Structured channels and org structure
Well-managed internal communication mirrors the real structure of the organization. Instead of a chaotic "everything in one group" approach, channels are split by department, division, and project.
- Department channels — each department gets its own discussion space.
- Project groups — for temporary tasks, archived once the work is done.
- The vertical — a clear flow of tasking from leadership to executors.
When the org structure lives in the platform, a new employee added to a department automatically gains access to the right channels and stays out of the ones they should not see.
Roles and access rights (RBAC)
Role-based access control (RBAC) is the central element of managing internal communications in a government organization. Each employee is assigned a role matching their position, and the role defines a specific set of rights.
- A regular employee sees only their department's channels.
- A department head can add employees and assign tasks.
- An IT administrator configures the system but cannot read message content.
The principle of least privilege: an employee should have access only to the data needed for their work — and no more. This significantly reduces the risk of leaks and internal misuse.
Audit and record-keeping
In the public sector, accountability is mandatory.
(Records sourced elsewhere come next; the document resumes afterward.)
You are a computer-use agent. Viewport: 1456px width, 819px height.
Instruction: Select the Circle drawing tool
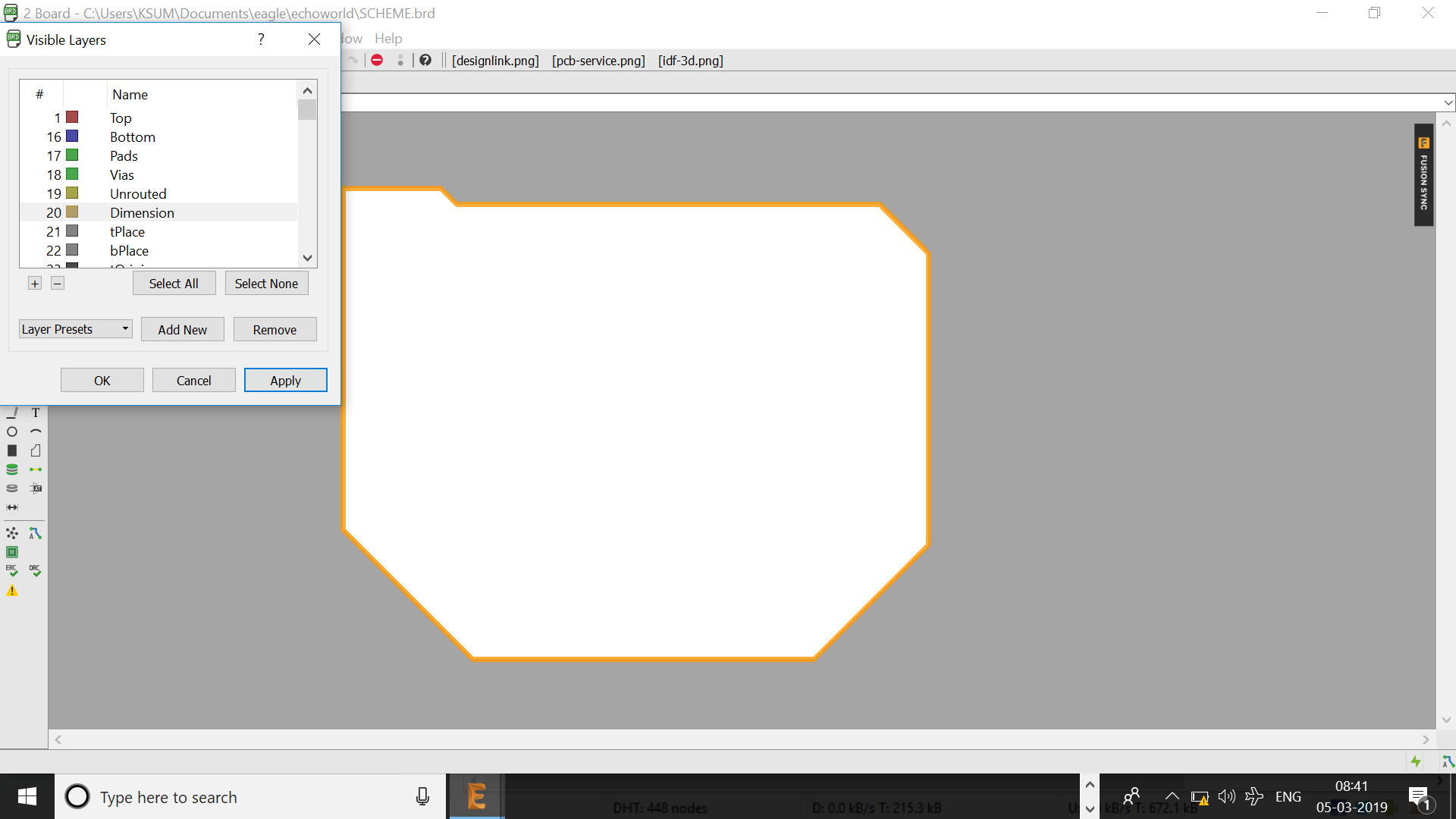(x=12, y=431)
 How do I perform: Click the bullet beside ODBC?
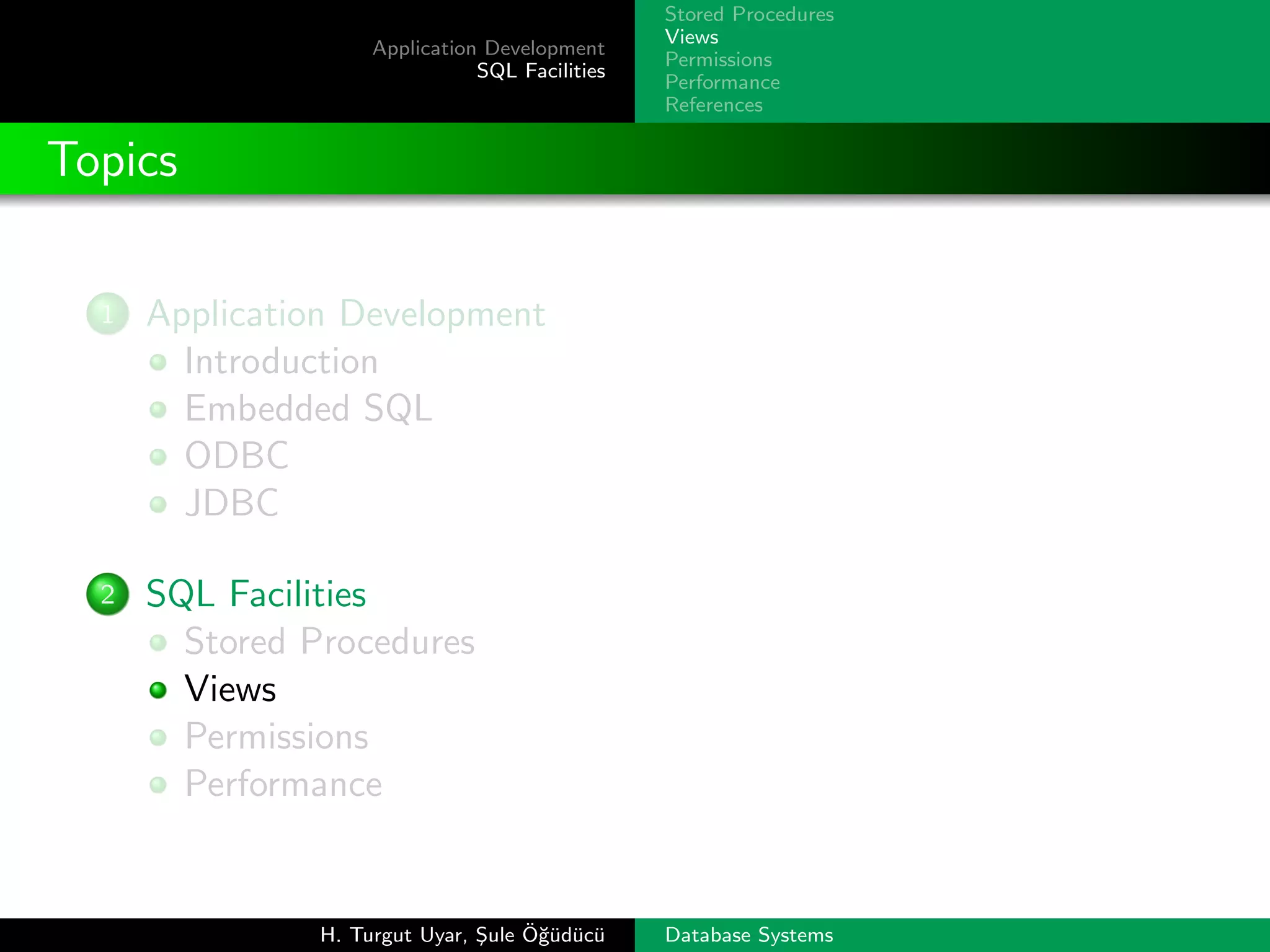tap(158, 457)
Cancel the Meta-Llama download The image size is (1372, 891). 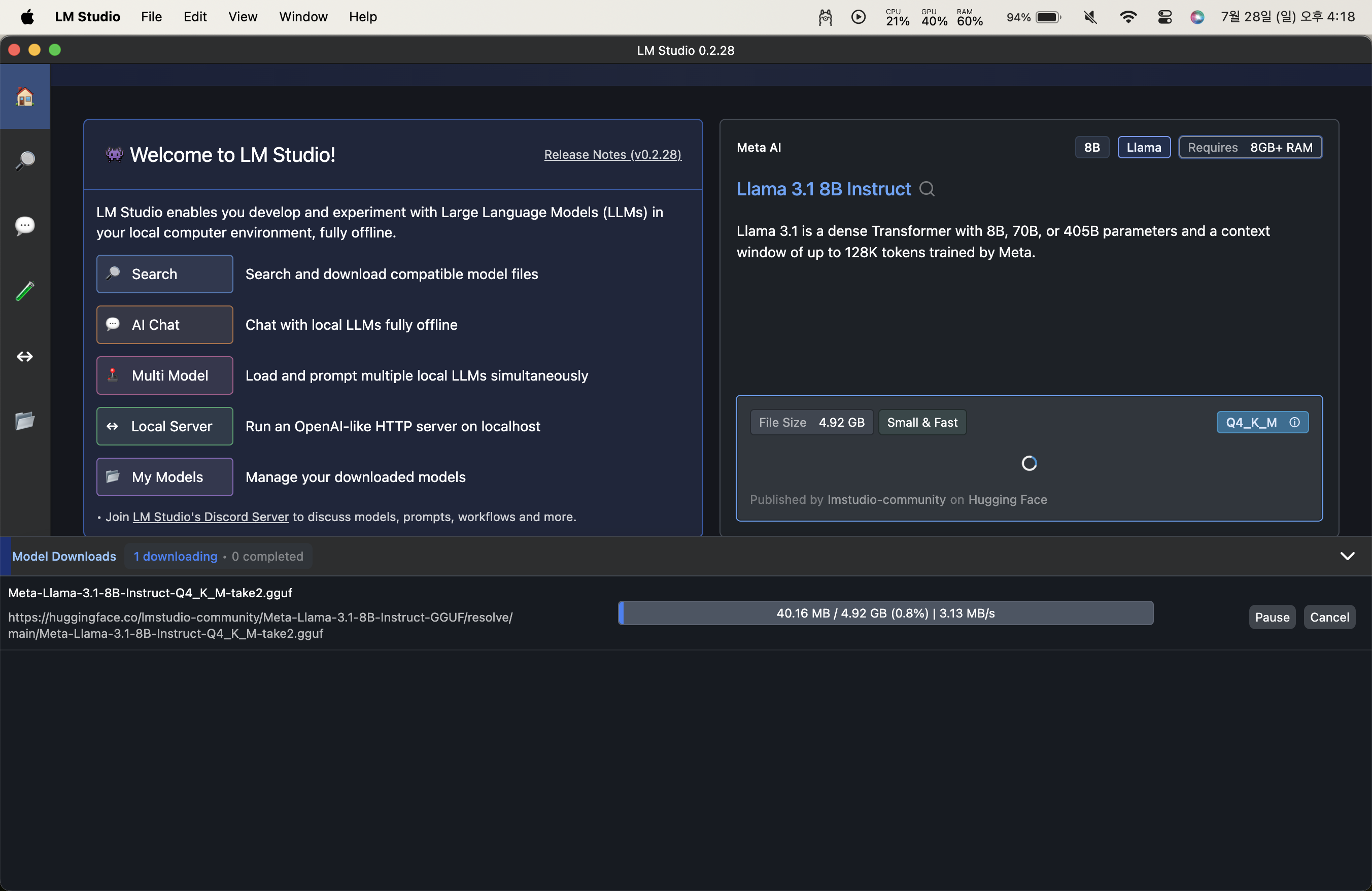tap(1329, 617)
Who assigned a role, who changed access rights, when a user was added — all of it must be recorded. The audit log keeps this information in a tamper-evident form.
An important nuance: the audit covers administrative actions but does not expose the content of private correspondence. A properly designed system balances accountability with confidentiality — management actions are transparent, while message content stays encrypted.
Security and data residency
For a government organization, where the data physically lives matters. External cloud services often keep their servers abroad, which conflicts with national requirements and critical-infrastructure rules.
- Transport encryption — all data transmitted over the network is protected.
- Local storage — data never leaves the country's territory.
- End-to-End encryption — only the sender and recipient can read a message.
How HAMA handles this
HAMA is a single secure platform for organizations in Uzbekistan, including government bodies (Windows desktop client, MSI). It brings every layer of internal communications management into one system:
- Org structure and HR module — departments, positions, and staff structure are managed inside the platform.
- RBAC — roles and access rights are clearly defined, so each employee sees only their own scope.
- Audit log — administrative actions are recorded, providing accountability.
- End-to-End encryption — the Signal protocol (X3DH + Double Ratchet), AES-256-GCM for groups, transport over TLS 1.3 only.
- Data residency — a secure server in Uzbekistan or on-premise within the organization's infrastructure; the local database is encrypted with SQLCipher.
HAMA is preparing for O'z DSt ISO/IEC 27001:2023 and the PP-167 requirements for critical information infrastructure. The platform also includes messenger, video conferencing, monitoring, time tracking, helpdesk, and remote access modules.